Only the author had no such intention when he wrote it.
It’s this piece, entitled Big Sports Wins Mean Big Money For Campuses, in which the author Eric Ferreri lays out–in dollars and cents, Lee’s favorite language–the impact winning championships has on the bottom lines of BOTH the athletic departments AND the overall student body of a major university.
As Lee has stated publicly in the past, on the airwaves of local sports-talk radio, in his mind it’s unrealistic for State to compare themselves with the Dukes and Carolinas of the world.

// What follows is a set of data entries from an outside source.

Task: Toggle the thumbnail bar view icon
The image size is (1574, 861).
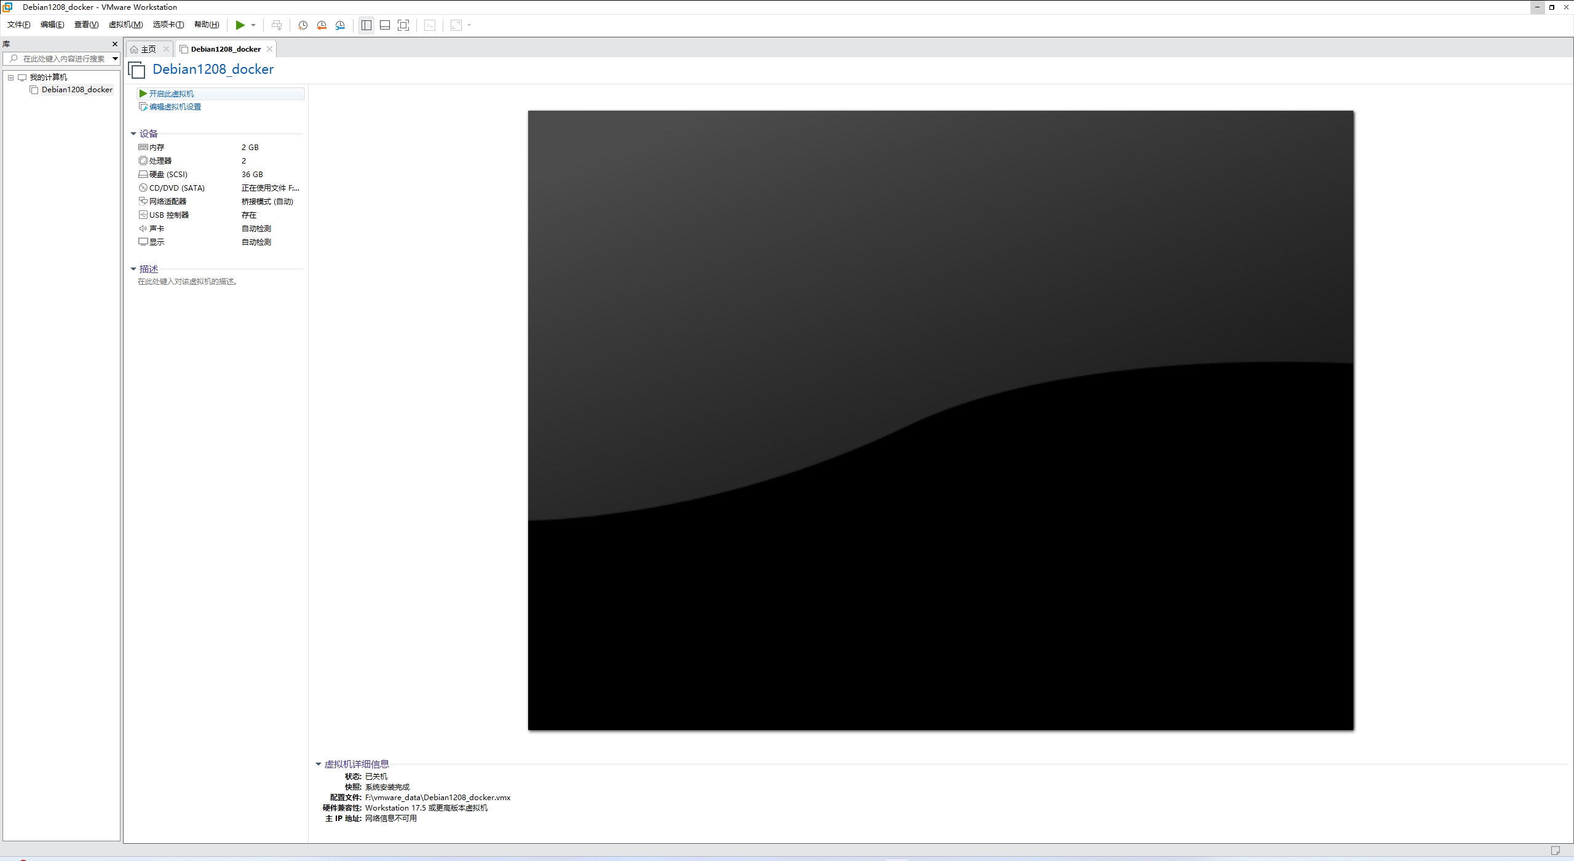Action: coord(385,25)
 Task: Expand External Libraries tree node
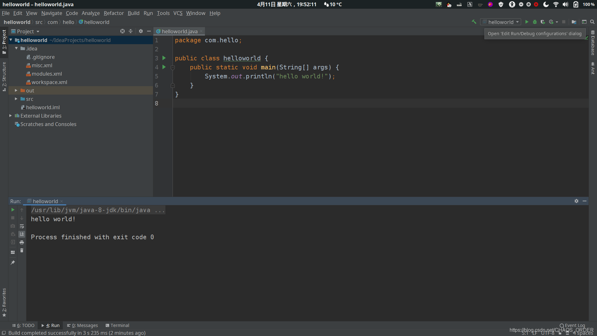click(11, 115)
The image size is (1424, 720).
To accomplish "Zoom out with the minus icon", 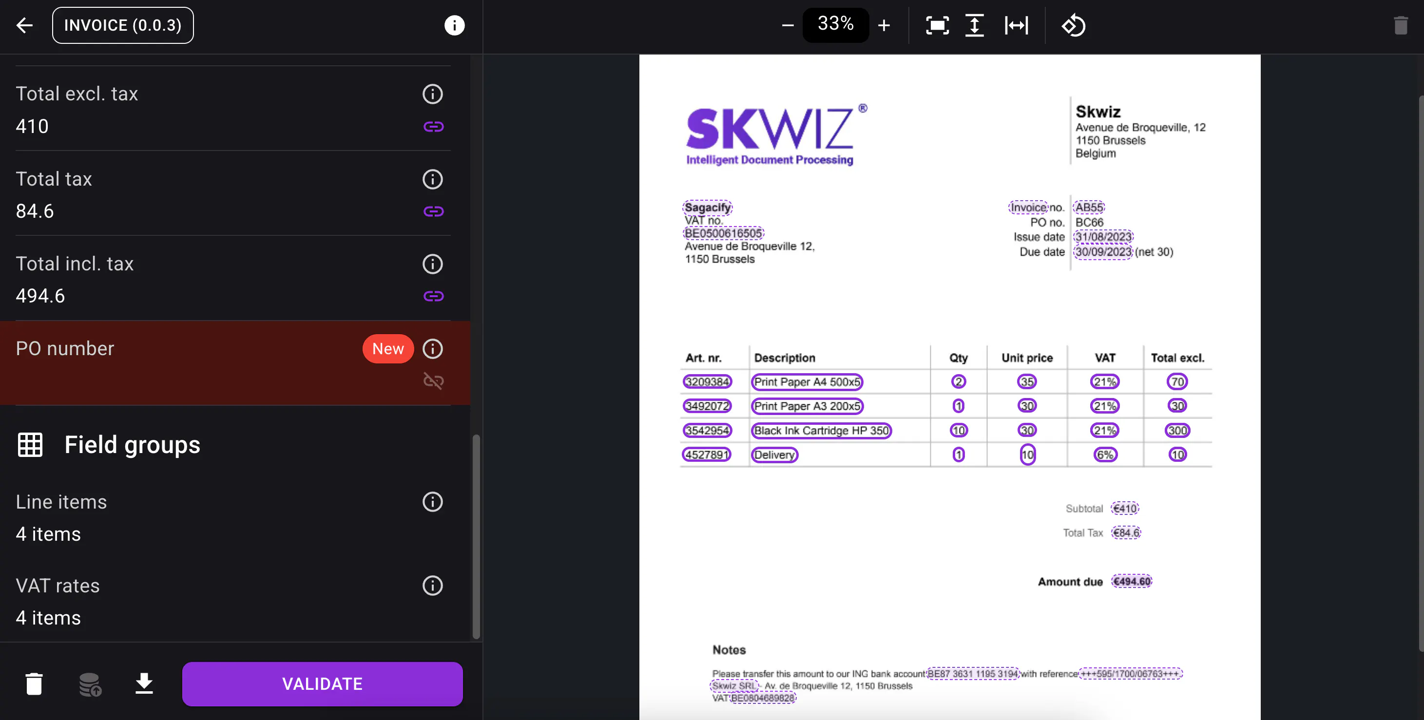I will [x=787, y=25].
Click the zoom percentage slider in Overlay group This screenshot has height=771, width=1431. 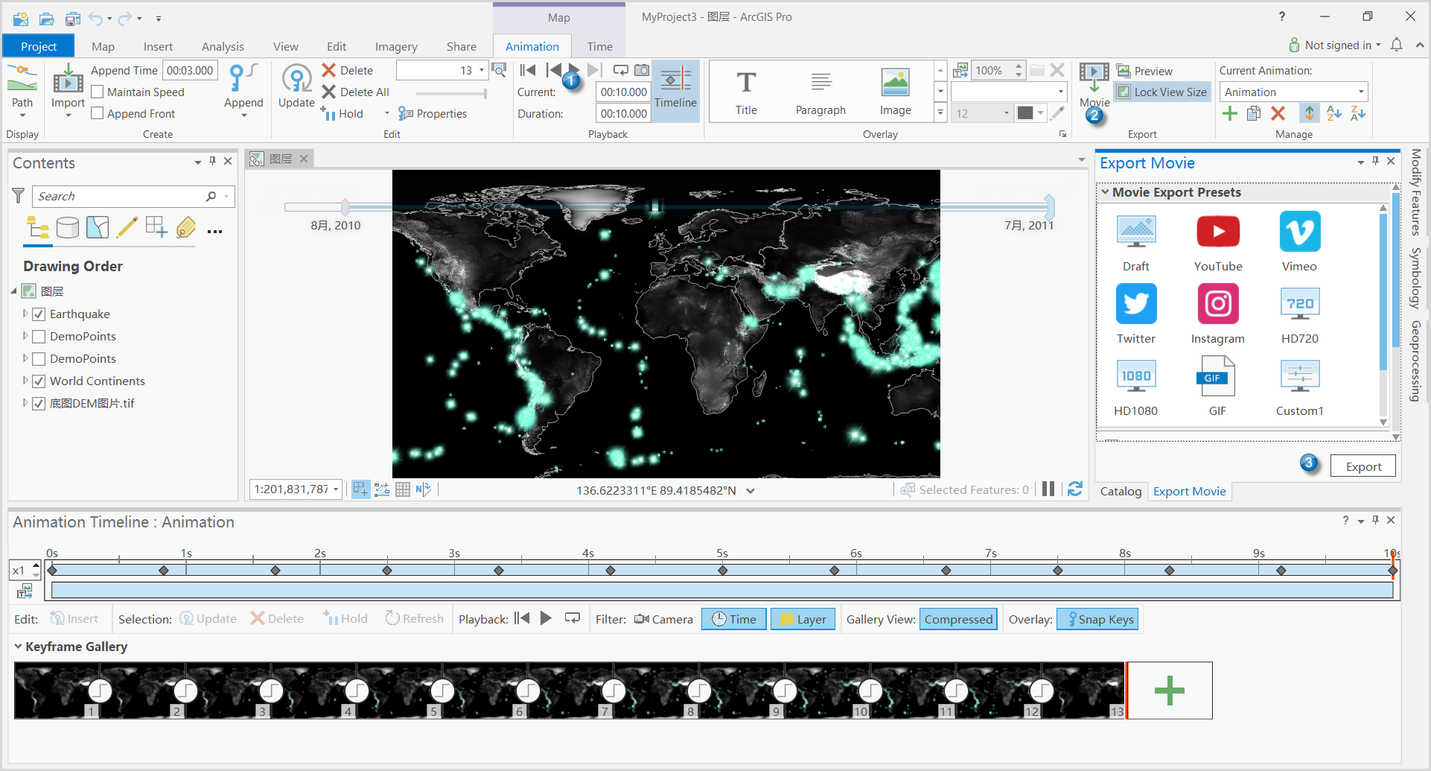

Well, if I’m connecting the dots, standing shoulder-to-shoulder with winners of the last two national titles is unrealistic. Therefore, Lee considers WINNING NATIONAL TITLES AT N.C. STATE UNREALISTIC. And given that,
State can expect to never rake in the hundreds of thousands of extra dollars PER YEAR
that a school receives in royalties from championship merchandise.
And who suffers as a result? Well, at Carolina, the merchandise sales contribute to a fund that directly pays out financial aid to its student body. Not athletes, or to a fund used for improving facilities. Per UNC’s estimates, the royalties from their title in 2009 were sufficient to provide financial aid to 90 more UNC students this year. So, if Carolina’s merchandise numbers were to suddenly drop off, the overall student body would suffer as a result.
Now, I have no idea how State chooses to use their merchandising royalties. I imagine–given our lack of overall success, championships, and poor marketing efforts–the royalty check each year is limited compared to most major schools. But UNC is to be applauded for how they use theirs, and it shows that athletic success can DIRECTLY impact the financial well-being of the overall student body.
Bottom line, Lee Fowler needs to go. This quote from the article says it all: “Championships matter,” said Shirley Ort, director of scholarships and student aid. “They do account for much more money.” By deemphasizing the importance of winning championships on the national level, Fowler costs State money in lost potential royalties.